Su questo punto conviene soffermarsi perché nella formazione della proposta degli autori gioca un ruolo essenziale. Secondo le categorie adoperate,
”il riconoscimento degli usi esistenti costituisce la certezza dei diritti d’uso in atto e dei valori corrispondenti. La disposizione delle trasformazioni degli usi esistenti e la definizione di nuovi diritti d’uso è anch’essa una certezza — è una certezza giuridica perché il piano è una legge —, ma la prospezione dei nuovi valori legati ai nuovi diritti costituisce […] solo una certezza ipotetica. L’espressione suona come un bisticcio, ma cerca di esprimere il fatto che la prescrizione da parte del piano delle trasformazioni degli usi esistenti è in realtà una disposizione ipotetica o condizionale, in quanto la prescrizione di un nuovo uso del suolo equivale ad un’affermazione del tipo ‘se … allora’. Solo se la prescrizione del piano viene rispettata , allora i nuovi usi verranno posti in atto e si produrranno i nuovi valori” (p. 29).
Di fronte a questo sistema di certezze e incertezze del piano regolatore generale da parte degli operatori viene “una richiesta contraddittoria: da un lato si esprime la domanda di certezze che garantiscano gli investimenti, dall’altro la domanda di flessibilità per permettere di adeguare norme e programmi di investimento alle dinamiche del mercato”.
In definitiva, secondo gli autori del documento, certezze e incertezze “presentano vantaggi e svantaggi, ma le certezze legate alle trasformazioni prescritte dal piano — indicate come certezze ipotetiche — si rivelano un inutile elemento di rigidità del sistema e, per introdurre elementi di flessibilità nel sistema, la loro scomparsa risulta necessaria”.
Il ragionamento di fondo del documento è sorretto da una valutazione più generale, che costituisce in qualche modo il punto d’avvio dell’intera argomentazione (e della proposta di cui essa costituisce l’abito). Esso ha la sua premessa in una valutazione, a mio parere corretta e condivisibile, delle differenze nelle pratiche e nelle culture della pianificazione presenti in Europa. Nel documento si osserva infatti che:
“la rigidità di sistema non è una caratteristica specifica dell’urbanistica italiana ma di tutta l’urbanistica europea, ad eccezione di quella britannica. La coppia certezza/flessibilità assume caratteri molto diversi nella tradizione urbanistica continentale e in quella britannica.

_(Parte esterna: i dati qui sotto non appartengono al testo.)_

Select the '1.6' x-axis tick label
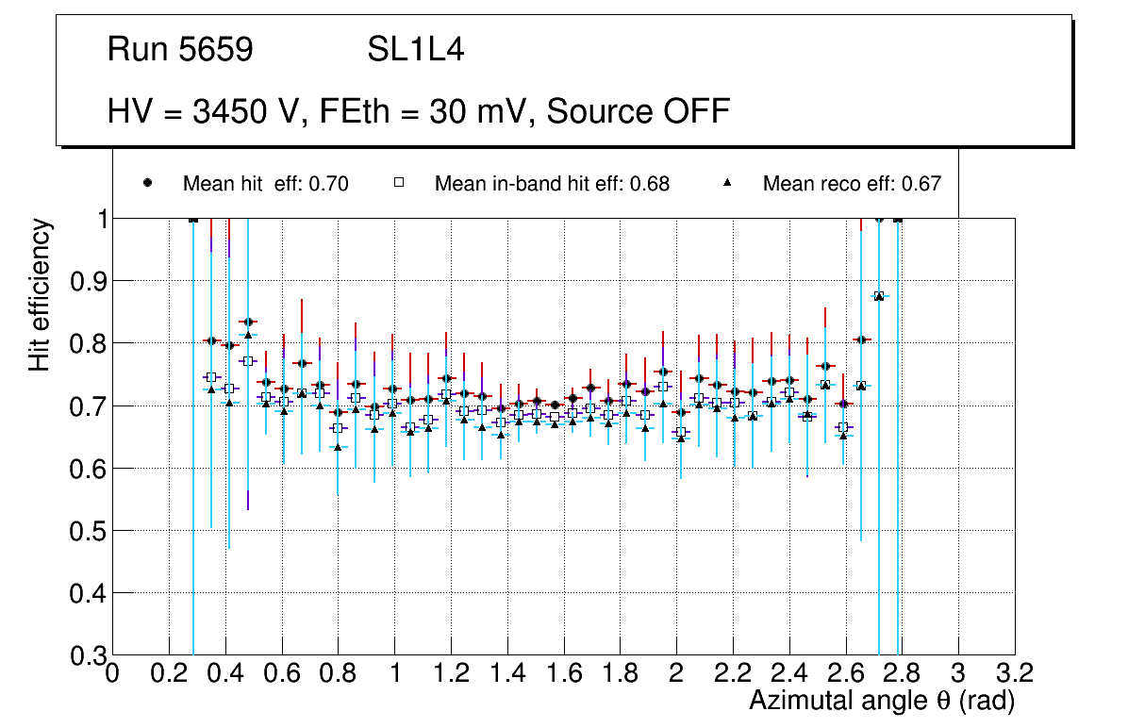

Il confronto tra piano regolatore e piano di struttura britannico permette di capire come il prezzo della flessibilità sia la discrezionalità amministrativa, e come la flessibilità incida sul rapporto tra piano e progetti, e quindi tra amministrazione e operatori, pubblici e privati”.
In che modo differisce questo rapporto nel modello continentale e in quello britannico?
Nel modello continentale il rapporto tra piano e progetti è regolato dal controllo di conformità, mentre nel modello britannico prevale il controllo di prestazione. Nel modello continentale le norme preesistono al progetto e formalmente sono un vincolo-risorsa per l’investitore, nel modello britannico le norme sono, almeno in parte, il frutto di un rapporto negoziale tra l’amministrazione e l’investitore.
Nello svolgere il loro ragionamento agli autori non sfugge la ragione della differenza tra l’impostazione continentale e quella britannica. La “profonda diversità” tra i due sistemi è “dovuta soprattutto al fatto che nella tradizione britannica i diritti di trasformazione urbana sono dello Stato” (p.5).
E la maggiore discrezionalità del modello britannico poggia proprio sulla circostanza “che i diritti di trasformazione degli usi del suolo sono di proprietà dello stato e ciò garantisce al modello la sua flessibilità; al contrario, la mancanza di discrezionalità che caratterizza il modello italiano e continentale è dovuta alla necessità di rispettare i diritti soggettivi di trasformazione degli usi del suolo e ciò determina le certezze formali offerte dal modello”.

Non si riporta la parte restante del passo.